Si se pregunta qué caracteriza la celebración de la muerte en México, o en este caso en la capital de Hidalgo, sin duda alguna se piensa en la flor de cempasúchil, ese vivo color naranja que no sólo adorna el exterior del recinto de descanso de miles de fallecidos, sino que al paso de las horas también se refleja en sus pasillos, en sus tumbas, como si de alguna forma se prendieran faroles que recuerdan que la vida después de la muerte existe y no por la presencia de seres sobrenaturales, sino por recuerdos que llegan a los visitantes para que un día al año comulguen con sus seres queridos que ahí reposan.
A diferencia de otros años, la celebración es callada, hay pocas zonas en las que una bocina emite las notas que en vida muchas personas disfrutaron y bailaron, la ausencia del sonido de vasos o copas con bebidas alcohólicas acompañado de risas que son características de esta celebración no limitó la alegría de convivir nuevamente con los seres queridos, que hoy ya no están en forma física. El uso obligatorio de cubreboca, la prohibición de consumir alimentos y bebidas en el recinto tampoco fue factor para olvidar el festejo.

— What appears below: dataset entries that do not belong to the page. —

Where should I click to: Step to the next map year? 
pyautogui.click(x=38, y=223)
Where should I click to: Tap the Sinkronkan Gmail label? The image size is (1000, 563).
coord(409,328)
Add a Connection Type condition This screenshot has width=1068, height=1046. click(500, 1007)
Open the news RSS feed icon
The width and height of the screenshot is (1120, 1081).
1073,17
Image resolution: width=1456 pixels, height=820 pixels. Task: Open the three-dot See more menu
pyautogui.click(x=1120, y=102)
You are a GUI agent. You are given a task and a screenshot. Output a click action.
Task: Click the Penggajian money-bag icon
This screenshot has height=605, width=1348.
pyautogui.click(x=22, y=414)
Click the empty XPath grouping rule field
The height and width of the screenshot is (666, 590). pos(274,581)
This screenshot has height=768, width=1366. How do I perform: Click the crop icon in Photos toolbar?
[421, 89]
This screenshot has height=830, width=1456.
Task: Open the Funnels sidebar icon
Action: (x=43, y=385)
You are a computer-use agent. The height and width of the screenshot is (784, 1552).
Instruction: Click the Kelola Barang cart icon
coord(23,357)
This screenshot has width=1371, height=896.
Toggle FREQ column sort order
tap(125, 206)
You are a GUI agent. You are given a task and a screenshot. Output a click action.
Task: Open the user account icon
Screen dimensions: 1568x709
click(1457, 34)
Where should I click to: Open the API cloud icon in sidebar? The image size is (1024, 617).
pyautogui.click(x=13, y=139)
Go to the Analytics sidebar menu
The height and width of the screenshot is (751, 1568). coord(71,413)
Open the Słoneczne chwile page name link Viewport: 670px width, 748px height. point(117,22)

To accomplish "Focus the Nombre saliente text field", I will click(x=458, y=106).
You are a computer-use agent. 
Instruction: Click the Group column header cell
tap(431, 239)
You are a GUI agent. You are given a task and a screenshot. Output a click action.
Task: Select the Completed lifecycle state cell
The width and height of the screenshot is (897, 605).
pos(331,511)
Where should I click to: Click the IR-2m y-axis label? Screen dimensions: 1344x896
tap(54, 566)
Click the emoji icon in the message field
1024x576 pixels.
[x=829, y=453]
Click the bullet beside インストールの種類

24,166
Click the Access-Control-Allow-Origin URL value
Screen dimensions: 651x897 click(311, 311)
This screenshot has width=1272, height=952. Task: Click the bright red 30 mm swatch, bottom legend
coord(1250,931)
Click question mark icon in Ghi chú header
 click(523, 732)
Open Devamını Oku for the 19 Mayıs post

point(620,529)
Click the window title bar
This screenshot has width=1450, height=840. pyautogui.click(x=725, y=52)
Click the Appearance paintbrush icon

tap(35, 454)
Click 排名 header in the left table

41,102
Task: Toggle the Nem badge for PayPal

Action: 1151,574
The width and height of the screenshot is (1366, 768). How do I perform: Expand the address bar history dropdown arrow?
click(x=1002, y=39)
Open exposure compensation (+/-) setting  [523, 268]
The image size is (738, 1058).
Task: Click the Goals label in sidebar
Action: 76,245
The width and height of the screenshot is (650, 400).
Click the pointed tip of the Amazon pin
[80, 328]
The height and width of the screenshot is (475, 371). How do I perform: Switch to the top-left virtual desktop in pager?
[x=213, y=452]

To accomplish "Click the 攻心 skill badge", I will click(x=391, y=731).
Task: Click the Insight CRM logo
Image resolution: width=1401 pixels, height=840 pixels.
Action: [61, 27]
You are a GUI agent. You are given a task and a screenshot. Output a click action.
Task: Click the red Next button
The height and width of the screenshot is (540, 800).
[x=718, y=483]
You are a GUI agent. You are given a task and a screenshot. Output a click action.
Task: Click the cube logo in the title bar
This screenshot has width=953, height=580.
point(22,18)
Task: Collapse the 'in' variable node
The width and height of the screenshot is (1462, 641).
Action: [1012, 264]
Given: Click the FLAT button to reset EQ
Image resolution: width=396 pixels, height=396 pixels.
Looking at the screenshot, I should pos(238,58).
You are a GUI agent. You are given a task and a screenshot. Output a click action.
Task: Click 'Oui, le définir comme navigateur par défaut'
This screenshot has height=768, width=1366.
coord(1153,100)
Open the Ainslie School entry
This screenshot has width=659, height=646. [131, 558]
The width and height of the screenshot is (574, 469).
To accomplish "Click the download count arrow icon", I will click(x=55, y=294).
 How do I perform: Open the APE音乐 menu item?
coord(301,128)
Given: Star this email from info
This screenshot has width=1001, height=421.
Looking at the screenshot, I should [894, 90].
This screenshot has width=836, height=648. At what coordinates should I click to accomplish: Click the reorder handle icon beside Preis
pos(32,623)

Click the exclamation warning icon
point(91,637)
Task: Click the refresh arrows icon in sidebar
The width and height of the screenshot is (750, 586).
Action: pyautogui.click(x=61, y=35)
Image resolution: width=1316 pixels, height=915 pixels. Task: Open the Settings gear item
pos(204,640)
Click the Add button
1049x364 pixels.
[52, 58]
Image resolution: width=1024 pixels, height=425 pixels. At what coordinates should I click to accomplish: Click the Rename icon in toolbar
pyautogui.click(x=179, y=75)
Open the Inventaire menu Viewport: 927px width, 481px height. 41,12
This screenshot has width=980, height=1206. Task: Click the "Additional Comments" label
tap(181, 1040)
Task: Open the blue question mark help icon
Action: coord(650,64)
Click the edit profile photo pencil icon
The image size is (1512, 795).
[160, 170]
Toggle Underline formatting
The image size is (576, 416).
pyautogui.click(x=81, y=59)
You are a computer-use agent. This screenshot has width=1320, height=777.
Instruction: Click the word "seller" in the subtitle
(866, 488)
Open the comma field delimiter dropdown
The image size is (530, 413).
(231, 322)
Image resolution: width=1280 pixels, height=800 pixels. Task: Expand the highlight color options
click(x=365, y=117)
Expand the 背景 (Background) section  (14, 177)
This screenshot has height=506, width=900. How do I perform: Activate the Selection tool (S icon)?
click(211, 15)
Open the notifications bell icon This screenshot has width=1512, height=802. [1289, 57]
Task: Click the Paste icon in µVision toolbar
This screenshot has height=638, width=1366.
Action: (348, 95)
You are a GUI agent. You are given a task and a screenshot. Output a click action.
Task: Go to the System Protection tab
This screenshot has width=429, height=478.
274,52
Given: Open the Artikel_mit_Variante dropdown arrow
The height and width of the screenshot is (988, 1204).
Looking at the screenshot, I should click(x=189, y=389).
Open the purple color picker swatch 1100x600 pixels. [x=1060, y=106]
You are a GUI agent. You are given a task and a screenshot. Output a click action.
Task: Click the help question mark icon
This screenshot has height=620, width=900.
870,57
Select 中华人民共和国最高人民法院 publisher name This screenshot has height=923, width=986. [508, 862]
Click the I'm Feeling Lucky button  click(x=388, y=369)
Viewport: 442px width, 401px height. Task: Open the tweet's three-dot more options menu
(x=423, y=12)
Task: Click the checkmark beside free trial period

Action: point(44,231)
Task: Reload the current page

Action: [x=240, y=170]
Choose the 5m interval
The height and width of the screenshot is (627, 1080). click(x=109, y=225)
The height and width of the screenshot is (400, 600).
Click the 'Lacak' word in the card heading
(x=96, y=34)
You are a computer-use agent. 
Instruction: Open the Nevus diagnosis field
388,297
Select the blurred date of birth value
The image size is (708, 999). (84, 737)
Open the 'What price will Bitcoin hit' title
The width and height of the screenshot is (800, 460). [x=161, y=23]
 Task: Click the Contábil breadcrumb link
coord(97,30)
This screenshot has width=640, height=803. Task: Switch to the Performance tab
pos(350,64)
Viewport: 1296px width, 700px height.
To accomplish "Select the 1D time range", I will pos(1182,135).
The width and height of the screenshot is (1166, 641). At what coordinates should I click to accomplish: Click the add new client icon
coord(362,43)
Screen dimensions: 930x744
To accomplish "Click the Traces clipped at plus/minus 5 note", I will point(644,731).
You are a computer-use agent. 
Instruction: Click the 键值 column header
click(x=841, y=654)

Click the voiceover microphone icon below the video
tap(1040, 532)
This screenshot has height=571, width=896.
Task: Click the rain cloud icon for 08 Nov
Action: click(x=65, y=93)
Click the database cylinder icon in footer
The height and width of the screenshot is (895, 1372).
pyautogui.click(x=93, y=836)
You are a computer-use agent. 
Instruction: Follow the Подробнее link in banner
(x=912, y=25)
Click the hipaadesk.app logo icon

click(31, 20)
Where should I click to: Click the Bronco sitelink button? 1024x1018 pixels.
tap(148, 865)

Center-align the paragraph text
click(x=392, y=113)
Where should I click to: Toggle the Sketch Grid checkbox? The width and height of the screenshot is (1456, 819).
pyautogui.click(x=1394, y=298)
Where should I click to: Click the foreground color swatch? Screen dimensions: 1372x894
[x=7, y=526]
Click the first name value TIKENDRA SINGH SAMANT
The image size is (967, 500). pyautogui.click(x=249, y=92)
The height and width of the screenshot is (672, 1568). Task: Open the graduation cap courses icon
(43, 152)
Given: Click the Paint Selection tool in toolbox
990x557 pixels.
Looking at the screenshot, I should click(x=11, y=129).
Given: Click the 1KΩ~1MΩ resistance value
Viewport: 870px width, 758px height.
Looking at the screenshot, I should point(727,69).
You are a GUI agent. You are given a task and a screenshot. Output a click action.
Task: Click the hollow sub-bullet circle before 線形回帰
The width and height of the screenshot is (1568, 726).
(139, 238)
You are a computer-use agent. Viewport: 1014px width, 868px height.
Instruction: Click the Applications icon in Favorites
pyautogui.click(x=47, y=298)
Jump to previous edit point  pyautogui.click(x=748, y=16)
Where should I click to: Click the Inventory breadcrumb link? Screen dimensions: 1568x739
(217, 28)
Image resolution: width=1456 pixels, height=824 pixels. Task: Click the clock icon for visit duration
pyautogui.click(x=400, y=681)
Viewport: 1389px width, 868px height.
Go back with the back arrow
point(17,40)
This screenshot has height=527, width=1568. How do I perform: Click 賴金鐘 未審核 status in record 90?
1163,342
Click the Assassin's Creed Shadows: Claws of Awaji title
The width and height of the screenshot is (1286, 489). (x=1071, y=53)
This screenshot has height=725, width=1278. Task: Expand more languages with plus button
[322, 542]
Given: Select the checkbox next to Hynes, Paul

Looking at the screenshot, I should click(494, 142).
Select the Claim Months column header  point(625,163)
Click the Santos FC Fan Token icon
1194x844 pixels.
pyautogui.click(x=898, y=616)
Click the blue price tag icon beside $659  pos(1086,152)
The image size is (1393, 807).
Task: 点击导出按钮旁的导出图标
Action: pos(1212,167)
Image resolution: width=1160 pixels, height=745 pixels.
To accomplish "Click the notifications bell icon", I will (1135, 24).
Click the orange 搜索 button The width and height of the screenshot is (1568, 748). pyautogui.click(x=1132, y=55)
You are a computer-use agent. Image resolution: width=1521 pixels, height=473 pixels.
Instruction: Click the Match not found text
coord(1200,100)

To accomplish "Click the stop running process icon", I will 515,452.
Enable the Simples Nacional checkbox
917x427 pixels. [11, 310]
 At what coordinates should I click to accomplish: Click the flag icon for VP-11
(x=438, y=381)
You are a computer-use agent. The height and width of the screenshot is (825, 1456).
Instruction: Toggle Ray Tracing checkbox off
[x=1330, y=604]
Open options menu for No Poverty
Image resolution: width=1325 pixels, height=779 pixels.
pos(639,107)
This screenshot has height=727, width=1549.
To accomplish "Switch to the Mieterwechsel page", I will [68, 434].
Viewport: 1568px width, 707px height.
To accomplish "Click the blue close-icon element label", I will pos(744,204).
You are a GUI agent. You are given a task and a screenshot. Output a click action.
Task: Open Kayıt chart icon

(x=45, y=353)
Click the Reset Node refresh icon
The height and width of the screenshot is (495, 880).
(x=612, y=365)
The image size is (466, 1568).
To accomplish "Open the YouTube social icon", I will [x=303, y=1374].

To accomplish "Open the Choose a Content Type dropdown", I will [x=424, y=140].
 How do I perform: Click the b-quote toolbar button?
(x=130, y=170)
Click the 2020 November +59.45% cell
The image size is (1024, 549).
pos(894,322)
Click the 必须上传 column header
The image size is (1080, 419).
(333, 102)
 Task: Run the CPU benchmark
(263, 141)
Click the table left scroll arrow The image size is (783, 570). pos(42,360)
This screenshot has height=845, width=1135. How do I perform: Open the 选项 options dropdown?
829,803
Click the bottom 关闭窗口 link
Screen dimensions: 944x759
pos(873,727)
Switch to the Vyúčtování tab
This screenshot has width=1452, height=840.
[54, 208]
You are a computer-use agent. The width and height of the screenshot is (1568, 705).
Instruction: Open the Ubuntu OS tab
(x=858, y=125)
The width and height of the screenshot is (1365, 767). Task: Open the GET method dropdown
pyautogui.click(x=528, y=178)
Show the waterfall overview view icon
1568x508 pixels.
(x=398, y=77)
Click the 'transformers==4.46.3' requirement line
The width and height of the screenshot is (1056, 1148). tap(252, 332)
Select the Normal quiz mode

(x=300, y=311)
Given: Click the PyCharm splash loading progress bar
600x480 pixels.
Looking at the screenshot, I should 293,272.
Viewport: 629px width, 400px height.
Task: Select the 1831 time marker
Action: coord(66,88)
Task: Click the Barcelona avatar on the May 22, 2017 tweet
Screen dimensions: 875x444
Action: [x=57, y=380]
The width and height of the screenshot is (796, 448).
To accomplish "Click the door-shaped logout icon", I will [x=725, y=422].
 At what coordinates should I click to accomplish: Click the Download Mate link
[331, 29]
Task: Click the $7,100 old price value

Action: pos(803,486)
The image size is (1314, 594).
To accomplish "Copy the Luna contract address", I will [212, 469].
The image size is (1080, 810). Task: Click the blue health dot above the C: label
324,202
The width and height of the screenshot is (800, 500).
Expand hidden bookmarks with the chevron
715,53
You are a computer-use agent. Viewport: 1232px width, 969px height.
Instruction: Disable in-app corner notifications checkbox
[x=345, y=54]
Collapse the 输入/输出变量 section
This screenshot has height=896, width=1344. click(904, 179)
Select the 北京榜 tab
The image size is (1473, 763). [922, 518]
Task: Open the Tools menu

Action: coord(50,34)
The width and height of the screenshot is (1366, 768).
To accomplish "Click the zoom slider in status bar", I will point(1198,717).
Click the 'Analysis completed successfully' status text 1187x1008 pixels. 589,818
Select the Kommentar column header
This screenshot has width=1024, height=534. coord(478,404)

Debajo de cada cubreboca había sonrisas y caras largas, los ojos de las personas presentes evidenciaron el sentimiento de reencontrarse con padres, madres, hijos, hijas, amigos y amigas, esposos y esposas, el silencio sólo se mantenía en el ambiente, pero no en los corazones, ni en las almas.
Mientras algunos visitantes llegaron a las tumbas de sus familiares para dejar una ofrenda de flores, comida y algunos artículos que disfrutaban sus seres queridos en vida para retirarse al poco tiempo; otros más aprovecharon sus 40 minutos de estancia para platicar con los ausentes, algunos parecían silenciosos al oído humano, peros su conversación resonó en el alma de quienes los observaron, el sentimiento retumbó en cada pasillo, en cada tumba e incluso hizo eco hasta las afueras del camposanto, la fiesta regresó y la pandemia no pudo abatir la alegría de convivir y celebrar la muerte que tiene cada mexicano en sus venas.
Después de arreglar el nuevo hogar de su ser querido, una pareja toma asiento frente a una lápida, una cruz gastada y descuidada sobresale de la tierra; una nueva de color naranja hecha de muchas flores de cempasúchil resalta en el sitio donde tres metros bajo tierra yace un ataúd.
Tres personas miran fijamente otra tumba cercana, no se dicen nada, el cubreboca poco a poco empieza a moverse como un corazón latiendo, es su respiración que se agita por la emoción, alegría o tristeza, no es relevante, no hay palabras, se miran entre ellos por unos instantes y se abrazan, se arrodillan lentamente para despedirse, y comienzan el camino de regreso a la entrada del cementerio, no lo notan en primera instancia, pero no van solos, tal vez entraron de esa forma, pero no abandonan el sitio en soledad, es como si alguien fuera con ellos de repente voltean hacia atrás, no lo ven pero el recuerdo sí los sigue, el Día de Muertos hizo lo propio y les brindó el regalo de comulgar con sus seres más amados, al menos por un día más antes de volver a su descanso eterno.